Hard to believe that it’s been over ten years now since the discovery of 51 Peg B, the first exoplanet found around a main sequence star. So much has happened since, including over 160 exoplanet candidates identified within 200 parsecs, with most of these discovered through Doppler search methods examining radial velocities (although the nearby planet TrES-1 was found via transit methods). The last published list of exoplanets appeared in 2002, which is why the just published “Catalog of Nearby Exoplanets” is so welcome.

Appearing in The Astrophysical Journal, the catalog confines itself to the 200 parsec limit for good reasons. Yes, we have located exoplanets far beyond it, including some in the direction of galactic center found by the OGLE survey and several found through microlensing projects elsewhere. But within 200 pc, high resolution imaging and stellar spectroscopy allows satisfactory follow-up work, and we’re also working with stars whose parallax has been studied through the Hipparcos satellite. And as Paul Butler, Geoff Marcy and colleagues note in the paper, nearby host stars are bright enough to allow rich investigation by smaller telescopes, “…permitting careful assessment of velocity jitter, starspots, and possible transits.”

Why produce a catalog in a time of such rapid discovery? From the paper:

Without question, the catalog presented here will become out of date before it is printed. However, this catalog offers many attributes of unique value. First, it contains updated orbital parameters for 90 exoplanets, computed anew from our large database of Doppler measurements of over 1300 stars from the Lick, Anglo-Australian, and Keck Observatories obtained during the past 18, 7, and 8 yr, respectively (Butler et al. 2003; Marcy et al. 2005a). These new orbital parameters signi?cantly supersede the previously quoted orbital parameters in most cases.

The updating is significant because the longer we observe a star using Doppler techniques, the more refined our datasets become. This allows further development of our models of various star systems and may help to reveal new planets within some of them. Refined estimates of stellar mass do their part in sharpening these calculations as well. Astrophysicist Greg Laughlin calls this a blockbuster paper and is using its data to re-examine the star that started it all, 51 Peg, hoping to tease a 51 Peg c out of the radial measurements.

There are five new exoplanets included in the catalog: HD 11964b, HD 66428b, HD 99109b, HD 107148b, and HD 164922b. Data for these detections was collected at the Keck Observatory. We wind up with 172 known exoplanets in the catalog, with this interesting concluding remark: “…the mass distribution increases sharply toward lower masses (roughly as the inverse of the minimum planetary mass) and toward larger orbital distance. Since these regions are where current surveys are most incomplete, this implies that many more low-mass and long-period planets await discovery as Doppler surveys cover a longer time baseline and become more precise.”

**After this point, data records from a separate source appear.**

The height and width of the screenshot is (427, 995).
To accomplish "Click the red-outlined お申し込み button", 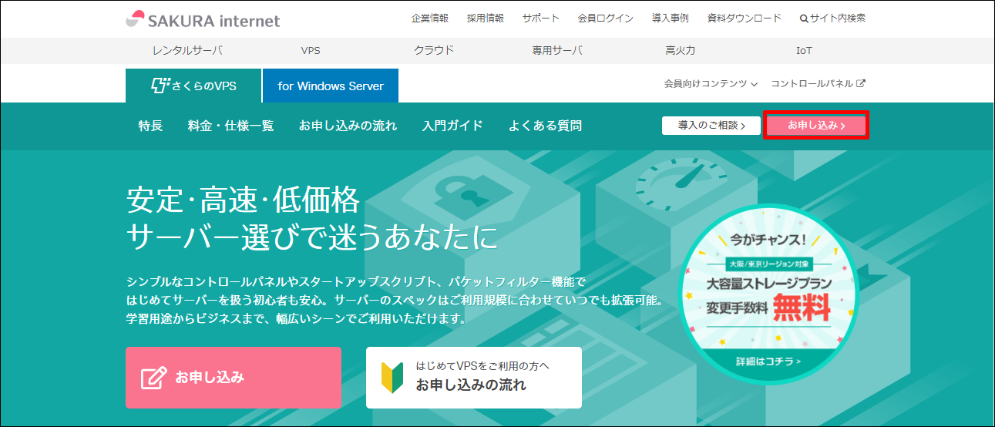I will click(816, 126).
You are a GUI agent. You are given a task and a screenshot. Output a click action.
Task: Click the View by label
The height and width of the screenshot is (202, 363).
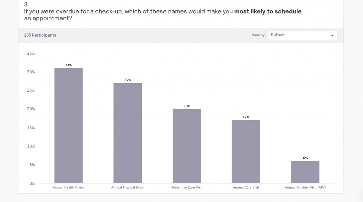258,35
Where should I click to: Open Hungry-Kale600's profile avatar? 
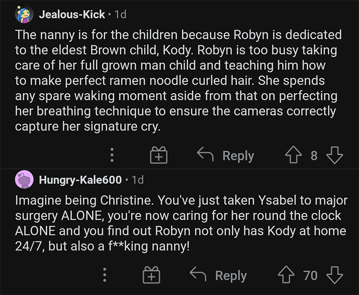[24, 180]
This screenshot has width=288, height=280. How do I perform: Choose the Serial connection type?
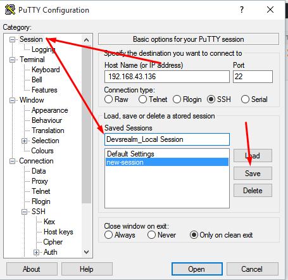coord(245,99)
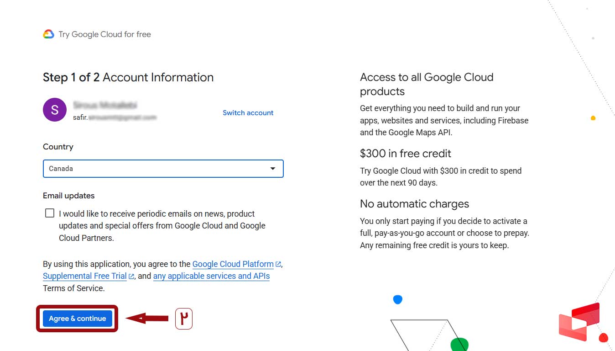Enable the periodic email updates checkbox

coord(50,213)
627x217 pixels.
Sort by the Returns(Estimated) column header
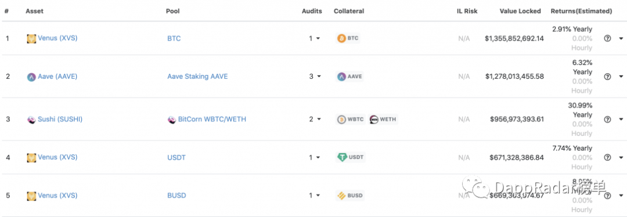[581, 11]
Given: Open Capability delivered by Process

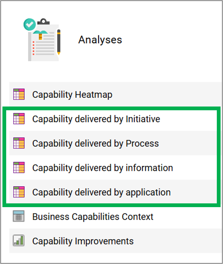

Which, of course, is what we are all waiting for. The scientists promise a forthcoming work that will discuss exoplanet candidates that fit this description. The paper is Butler, Wright, Marcy et al., “Catalog of Nearby Exoplanets,” The Astrophysical Journal 646 (20 July 2006), pp. 505-522, with abstract available here. This is an important work, and it seems worth mentioning that self-archiving on researchers’ home pages, a growing trend, would be a helpful way to get around publisher firewalls to make it available to a broader audience.